第18話

Episode.18
8
2025/12/25 14:09 更新
ほんの数週間前、お医者さんに突如言われた言葉。
医者
肺に転移しています
信じられなかった。




私の高校生活はあと少ししかないらしい。
黒崎ユラ
黒崎ユラ
『肺に転移してるって言われた』
黒崎ユラ
黒崎ユラ
『学校も、あと少ししか通えない』
黒崎ユラ
黒崎ユラ
『入院することになる』
黒崎ユラ
黒崎ユラ
『ごめん』
一気にそう伝えると朱音はゆっくり頷く。
南城朱音
南城朱音
『分かった』
南城朱音
南城朱音
『私は、ユラの意思を尊重する』
南城朱音
南城朱音
『もちろん生きてほしいって思いもある』
南城朱音
南城朱音
『だけど、それをユラが望まないのであれば、無理に強制しない』
南城朱音
南城朱音
『ユラが生きたいと思うのならば、全力でサポートする』
朱音の優しさに自然とまた涙が溢れてくる。
黒崎ユラ
黒崎ユラ
『ありがとう』
南城朱音
南城朱音
『全部ぶつけていい』
南城朱音
南城朱音
『それが私の役目だから』
また温かく包まれる。
人間の温かさ、なのだろうか。
それとも朱音が温かいだけ?







ううん、多分違う。









朱音だけじゃない。











霞も快晴も温かい。









みんな優しいくて温かい。









スマホには、快晴からのメッセージが1件。








『さっきはごめん。
 朱音といる?
 暖かくて安心できるところにいてくれ。
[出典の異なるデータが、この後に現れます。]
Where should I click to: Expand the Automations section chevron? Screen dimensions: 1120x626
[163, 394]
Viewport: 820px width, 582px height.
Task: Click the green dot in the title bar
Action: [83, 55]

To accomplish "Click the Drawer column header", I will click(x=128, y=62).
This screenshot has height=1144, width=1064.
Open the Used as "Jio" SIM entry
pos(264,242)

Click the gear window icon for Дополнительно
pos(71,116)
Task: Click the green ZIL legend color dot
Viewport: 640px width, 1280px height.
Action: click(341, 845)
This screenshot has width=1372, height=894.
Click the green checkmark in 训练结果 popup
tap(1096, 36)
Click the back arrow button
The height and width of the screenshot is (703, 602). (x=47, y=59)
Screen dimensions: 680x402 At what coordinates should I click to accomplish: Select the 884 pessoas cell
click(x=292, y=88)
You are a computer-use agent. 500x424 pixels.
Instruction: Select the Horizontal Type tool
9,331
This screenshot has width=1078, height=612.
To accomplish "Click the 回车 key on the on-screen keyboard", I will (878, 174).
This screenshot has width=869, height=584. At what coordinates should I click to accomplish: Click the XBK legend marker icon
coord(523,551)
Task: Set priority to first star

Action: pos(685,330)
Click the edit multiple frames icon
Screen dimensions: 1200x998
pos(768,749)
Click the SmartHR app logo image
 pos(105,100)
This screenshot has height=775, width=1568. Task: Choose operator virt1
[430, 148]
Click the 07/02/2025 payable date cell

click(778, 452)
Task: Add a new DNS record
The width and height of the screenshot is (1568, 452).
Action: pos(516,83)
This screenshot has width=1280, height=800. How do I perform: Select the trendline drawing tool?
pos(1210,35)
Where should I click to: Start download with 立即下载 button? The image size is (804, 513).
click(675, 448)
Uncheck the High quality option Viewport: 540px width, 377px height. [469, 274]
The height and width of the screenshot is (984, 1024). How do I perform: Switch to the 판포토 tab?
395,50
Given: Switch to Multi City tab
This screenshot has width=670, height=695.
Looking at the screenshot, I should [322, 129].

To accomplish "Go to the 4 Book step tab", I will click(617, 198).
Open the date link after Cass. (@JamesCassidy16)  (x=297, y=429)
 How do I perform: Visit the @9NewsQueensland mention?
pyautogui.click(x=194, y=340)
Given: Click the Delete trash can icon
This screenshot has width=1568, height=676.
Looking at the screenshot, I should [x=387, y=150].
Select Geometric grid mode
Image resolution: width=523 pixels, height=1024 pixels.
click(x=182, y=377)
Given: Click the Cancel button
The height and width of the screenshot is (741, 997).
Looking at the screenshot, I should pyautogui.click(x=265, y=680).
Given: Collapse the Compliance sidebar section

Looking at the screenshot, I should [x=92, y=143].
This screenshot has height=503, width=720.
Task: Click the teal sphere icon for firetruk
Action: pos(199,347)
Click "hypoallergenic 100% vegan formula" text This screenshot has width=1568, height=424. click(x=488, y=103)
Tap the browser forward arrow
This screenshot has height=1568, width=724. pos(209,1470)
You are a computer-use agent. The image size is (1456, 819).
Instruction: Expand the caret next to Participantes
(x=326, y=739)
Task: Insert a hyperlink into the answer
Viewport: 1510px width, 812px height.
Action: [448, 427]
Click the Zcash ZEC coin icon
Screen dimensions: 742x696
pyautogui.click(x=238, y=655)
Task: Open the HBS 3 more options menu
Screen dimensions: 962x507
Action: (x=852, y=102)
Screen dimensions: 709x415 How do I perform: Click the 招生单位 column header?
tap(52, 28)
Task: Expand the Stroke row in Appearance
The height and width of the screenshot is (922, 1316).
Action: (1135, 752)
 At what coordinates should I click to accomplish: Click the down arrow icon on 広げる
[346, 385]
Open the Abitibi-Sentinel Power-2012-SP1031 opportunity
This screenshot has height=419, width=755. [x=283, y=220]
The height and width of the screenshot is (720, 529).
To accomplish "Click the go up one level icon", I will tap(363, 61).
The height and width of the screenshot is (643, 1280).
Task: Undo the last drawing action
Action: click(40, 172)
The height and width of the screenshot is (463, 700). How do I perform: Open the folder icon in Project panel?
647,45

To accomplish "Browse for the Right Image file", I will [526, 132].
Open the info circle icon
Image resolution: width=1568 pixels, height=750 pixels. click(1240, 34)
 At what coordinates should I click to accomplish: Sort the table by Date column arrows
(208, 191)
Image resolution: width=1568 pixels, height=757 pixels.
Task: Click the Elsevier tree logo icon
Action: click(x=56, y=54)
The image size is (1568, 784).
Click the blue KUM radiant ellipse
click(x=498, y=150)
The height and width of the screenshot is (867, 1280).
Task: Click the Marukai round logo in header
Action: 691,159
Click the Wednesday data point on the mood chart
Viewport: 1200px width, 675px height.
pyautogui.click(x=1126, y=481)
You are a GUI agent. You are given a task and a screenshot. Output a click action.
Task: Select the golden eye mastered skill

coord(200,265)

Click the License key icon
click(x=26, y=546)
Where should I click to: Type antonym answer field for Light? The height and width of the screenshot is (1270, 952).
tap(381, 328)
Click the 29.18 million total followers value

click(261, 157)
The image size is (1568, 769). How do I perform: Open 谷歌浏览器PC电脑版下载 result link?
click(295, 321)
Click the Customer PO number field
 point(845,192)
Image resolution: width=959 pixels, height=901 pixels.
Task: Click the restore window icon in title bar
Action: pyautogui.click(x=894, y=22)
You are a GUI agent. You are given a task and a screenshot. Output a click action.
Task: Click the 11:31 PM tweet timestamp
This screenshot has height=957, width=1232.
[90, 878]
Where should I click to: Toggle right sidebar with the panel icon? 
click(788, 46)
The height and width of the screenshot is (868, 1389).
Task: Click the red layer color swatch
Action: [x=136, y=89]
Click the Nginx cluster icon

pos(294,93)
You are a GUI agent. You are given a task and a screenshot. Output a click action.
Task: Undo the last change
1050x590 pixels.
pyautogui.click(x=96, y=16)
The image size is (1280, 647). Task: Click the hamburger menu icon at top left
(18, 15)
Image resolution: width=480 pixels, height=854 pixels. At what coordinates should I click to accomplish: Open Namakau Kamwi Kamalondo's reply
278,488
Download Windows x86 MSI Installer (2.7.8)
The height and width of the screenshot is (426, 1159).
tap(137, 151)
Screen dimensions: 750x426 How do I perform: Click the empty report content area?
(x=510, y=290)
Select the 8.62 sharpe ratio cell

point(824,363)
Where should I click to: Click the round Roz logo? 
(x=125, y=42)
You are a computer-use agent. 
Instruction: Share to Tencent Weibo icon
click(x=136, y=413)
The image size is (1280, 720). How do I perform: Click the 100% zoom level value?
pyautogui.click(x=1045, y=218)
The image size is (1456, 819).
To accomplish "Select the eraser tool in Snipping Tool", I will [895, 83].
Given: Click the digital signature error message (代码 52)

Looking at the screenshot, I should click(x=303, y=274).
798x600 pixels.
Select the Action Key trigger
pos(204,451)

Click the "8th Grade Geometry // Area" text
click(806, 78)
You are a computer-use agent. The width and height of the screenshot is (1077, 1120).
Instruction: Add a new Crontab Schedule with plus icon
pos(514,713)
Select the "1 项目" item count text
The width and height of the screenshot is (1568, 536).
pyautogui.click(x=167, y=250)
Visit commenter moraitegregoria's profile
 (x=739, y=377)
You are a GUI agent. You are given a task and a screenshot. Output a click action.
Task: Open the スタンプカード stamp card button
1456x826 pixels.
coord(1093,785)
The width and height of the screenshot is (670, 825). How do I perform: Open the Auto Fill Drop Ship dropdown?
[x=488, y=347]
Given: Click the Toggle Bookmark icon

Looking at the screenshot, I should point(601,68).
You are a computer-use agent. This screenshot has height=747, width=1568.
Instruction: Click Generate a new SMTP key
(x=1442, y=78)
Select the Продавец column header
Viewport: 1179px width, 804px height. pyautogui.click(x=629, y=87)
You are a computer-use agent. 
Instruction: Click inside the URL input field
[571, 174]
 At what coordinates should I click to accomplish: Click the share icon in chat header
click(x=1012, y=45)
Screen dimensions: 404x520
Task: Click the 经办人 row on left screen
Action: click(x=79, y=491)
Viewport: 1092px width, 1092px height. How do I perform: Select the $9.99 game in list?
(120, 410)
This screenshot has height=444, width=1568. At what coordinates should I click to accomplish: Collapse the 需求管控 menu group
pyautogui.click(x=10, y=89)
』










快晴だって霞だって、悪気があって私を問い詰めたんじゃない。
全て私が悪い。
言えなかった、私が。
いや、


言わなかった私が、悪い。
抑えようと努力はした。
でも、耐えられなかった。
言いたくない、の一点張りで、意地張って。
心配してくれてるのに。
自分から背を向けた。







本当、親友になにしてんだろ、私。